Bob Carroll Part 2

A Most Unforgettable Character

Part II:  Second Impressions

            By the time we got to Rhet year, I was more comfortable with Bob’s eccentricities.  In Poet year, he had helped direct “Billy Budd” where I played the part of Billy, so I had a chance to watch him in his native element – theater.  There he was totally comfortable and competent, without needing to be cynical or aggressive.  Seeing that side of him helped me understand and tolerate the other side, the Socratic gadfly that would attack and disrupt whatever comfortable world-view I had been able to construct during those turbulent days after John XXIII wrenched open the rusty Vatican windows.  I was taking baby steps, trying to gradually expand my pinched Catholic perspective while still remaining within traditional parameters, and Bob would have none of it.  He had already embraced an Incarnational theology that would have made Jesus wince.  A few years later, Bob would express this theological vision in a multi-media Holy Week presentation called “Christ Suffers.” (It would be the last time the faculty would allow Bob to perform in the chapel.)

            Anyway, even though Bob was a constant challenge to my faith and comfort, I trusted him on some level.  Deep down, I knew he was God-struck, like one of those pesky, in-your-face saints it always takes the Church centuries to recognize, sanitize, and canonize. That made it easier for me to deal with him.

=====

- _WHAT TO WORK ON_
1) Answer these questions about the passage on Bob Carroll:
(a) Which play did Bob help direct in Poet year?
(b) What was the name of Bob's multi-media Holy Week presentation?
(c) What kind of saints does the narrator compare Bob to?
2) Carry on the passage about Bob Carroll from its last sentence.

Word and item position data
=====

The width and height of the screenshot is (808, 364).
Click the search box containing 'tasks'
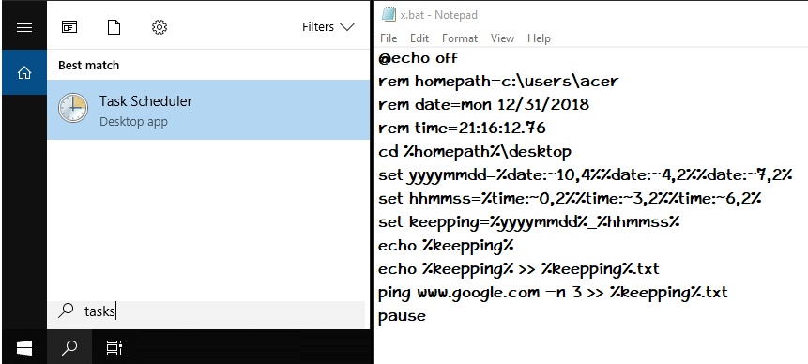point(206,311)
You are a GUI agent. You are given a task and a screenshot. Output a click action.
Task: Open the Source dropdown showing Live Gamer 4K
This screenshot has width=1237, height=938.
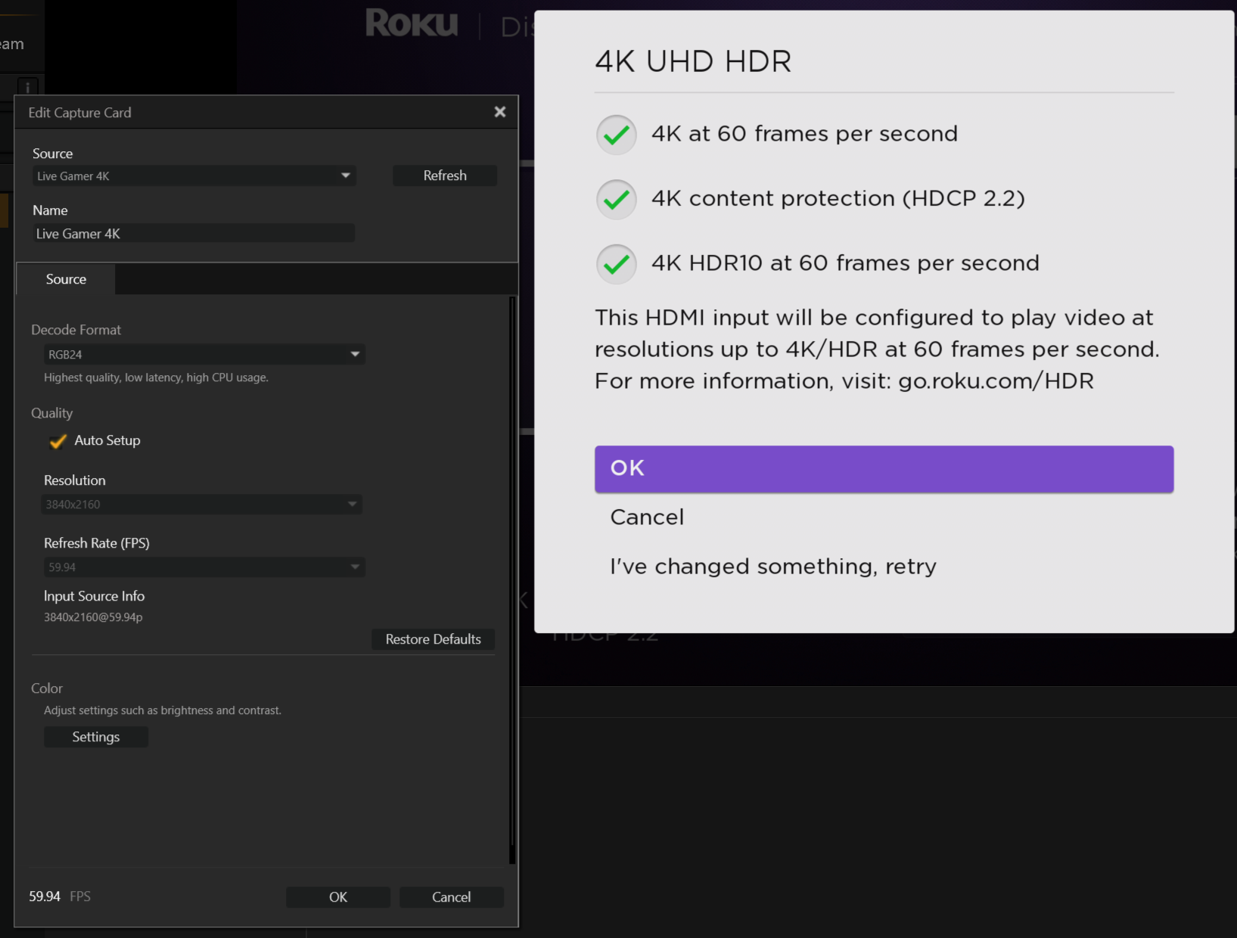point(194,176)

=====

- _TASK-BY-TASK ANSWERS_
1)
(a) "Billy Budd"
(b) "Christ Suffers"
(c) Pesky, in-your-face saints that the Church takes centuries to recognize, sanitize, and canonize

2)
            The seminary’s rule against particular friendships, though originally rooted in Sulpician homophobia, was also based on the hope that we seminarians would mix with a wide swath of our peers rather than confining ourselves to a small group of friends.  This worked for most of the student body, except for the hard-core jocks.  Addicted as they were to the adrenaline of competition, they were at a loss how to interact with guys who didn’t share their passion for sports.  The rest of us were able to accept a kind of serendipity in our relationships, allowing chance to dictate whom we might encounter during any recreation period.  One evening, I ended up with Bob, Conrad Gruber, and Al Larkin, and we began discussing our favorite films.  We were walking around the back of the building near the water tower when someone pointed to it and said, “You know, that would be a good set for a movie.”  As we looked around, we realized that there were a lot of other good movie sets on the seminary grounds as well.  “So hey,” we said, “let’s make a movie.”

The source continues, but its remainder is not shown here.